**Text section:**
----
Another common thing that you might need in your Tasks is some kind of a storage where you can write data that can be used by subsequent steps in the Task or by other Tasks in the pipeline. The most common use case for this would be a place to fetch git repo. This kind of a storage is called workspace in Tekton and the following example shows a Tasks that mounts and clears the storage using rmdir:


# https://github.com/MartinHeinz/tekton-kickstarter/blob/master/tasks/clean/clean.yaml
...
spec:
  params:
    - name: path
      description: Path to directory being deleted.
      default: '.'
  workspaces:
    - name: source
      mountPath: /workspace
  steps:
    - image: ubuntu
      name: rmdir
      script: |
        #!/usr/bin/env bash
        set -xe
        rm -rf "$(workspaces.source.path)/$(params.path)"

Above clean Task includes workspace section that defines name of the workspace and path where it should be mounted. To make it easier to update the mountPath, Tekton provides variable in a format $(workspaces.ws-name.path) which can be used in scripts to reference the path.

So, defining the workspace is pretty simple, but the disk backing the workspace won't appear out of thin air. Therefore, when we execute Task that asks for a workspace, we also need to create PVC for it. The TaskRun with creation of needed PVC for the above Task would look like so:


# https://github.com/MartinHeinz/tekton-kickstarter/blob/master/tasks/clean/tests/run.yaml
apiVersion: tekton.dev/v1beta1
kind: TaskRun
metadata:
  name: clean
  namespace: default
spec:
  params:
    - name: path
      value: 'somedir'
  taskRef:
    name: clean        # Reference to the task
    kind: ClusterTask  # In case of ClusterTask we need to explicitly specify `kind`
  workspaces:
    - name: source
      volumeClaimTemplate:  # PVC created this way will be cleaned-up after TaskRun/PipelineRun completes!
----
**Information supplied:**

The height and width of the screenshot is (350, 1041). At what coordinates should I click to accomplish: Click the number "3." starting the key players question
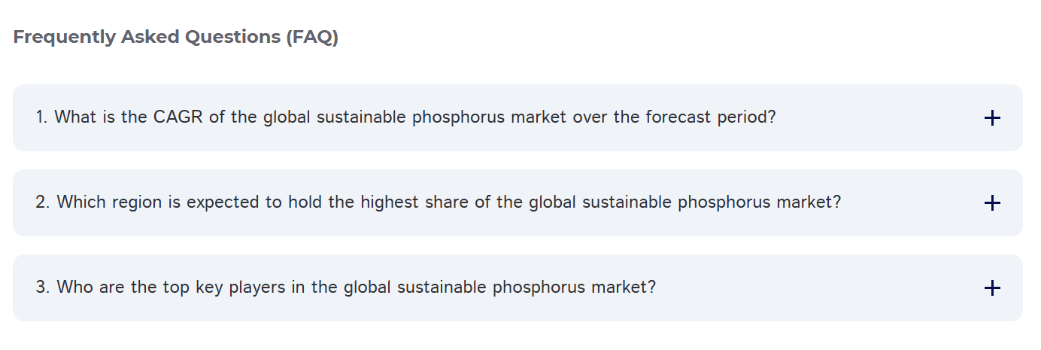click(43, 288)
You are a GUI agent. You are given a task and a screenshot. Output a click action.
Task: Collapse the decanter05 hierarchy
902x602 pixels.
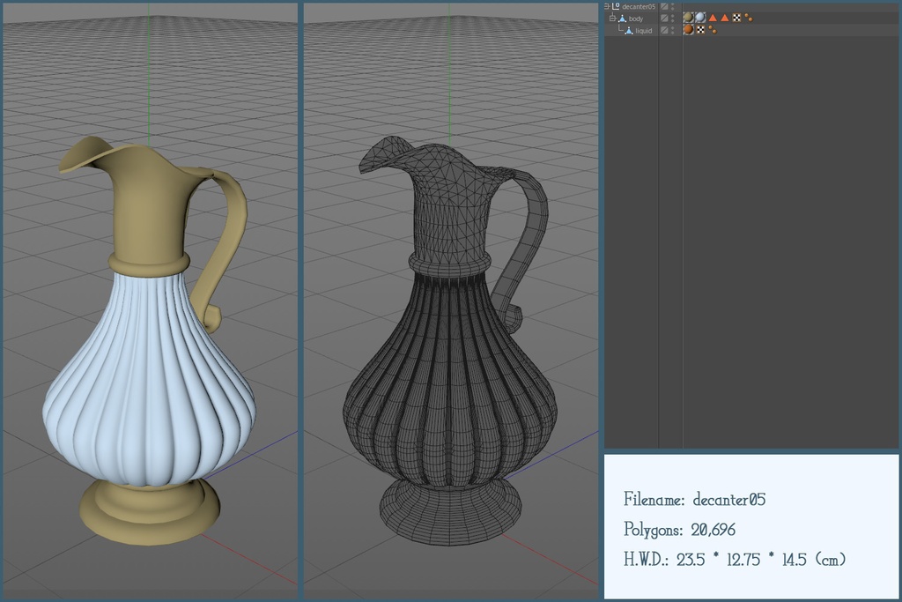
----
**Given exercise:**
Reproduce the part of the Tekton workspace text starting at "Another common thing" and ending at "directory being deleted.".

**Written answer:**
Another common thing that you might need in your Tasks is some kind of a storage where you can write data that can be used by subsequent steps in the Task or by other Tasks in the pipeline. The most common use case for this would be a place to fetch git repo. This kind of a storage is called workspace in Tekton and the following example shows a Tasks that mounts and clears the storage using rmdir:


# https://github.com/MartinHeinz/tekton-kickstarter/blob/master/tasks/clean/clean.yaml
...
spec:
  params:
    - name: path
      description: Path to directory being deleted.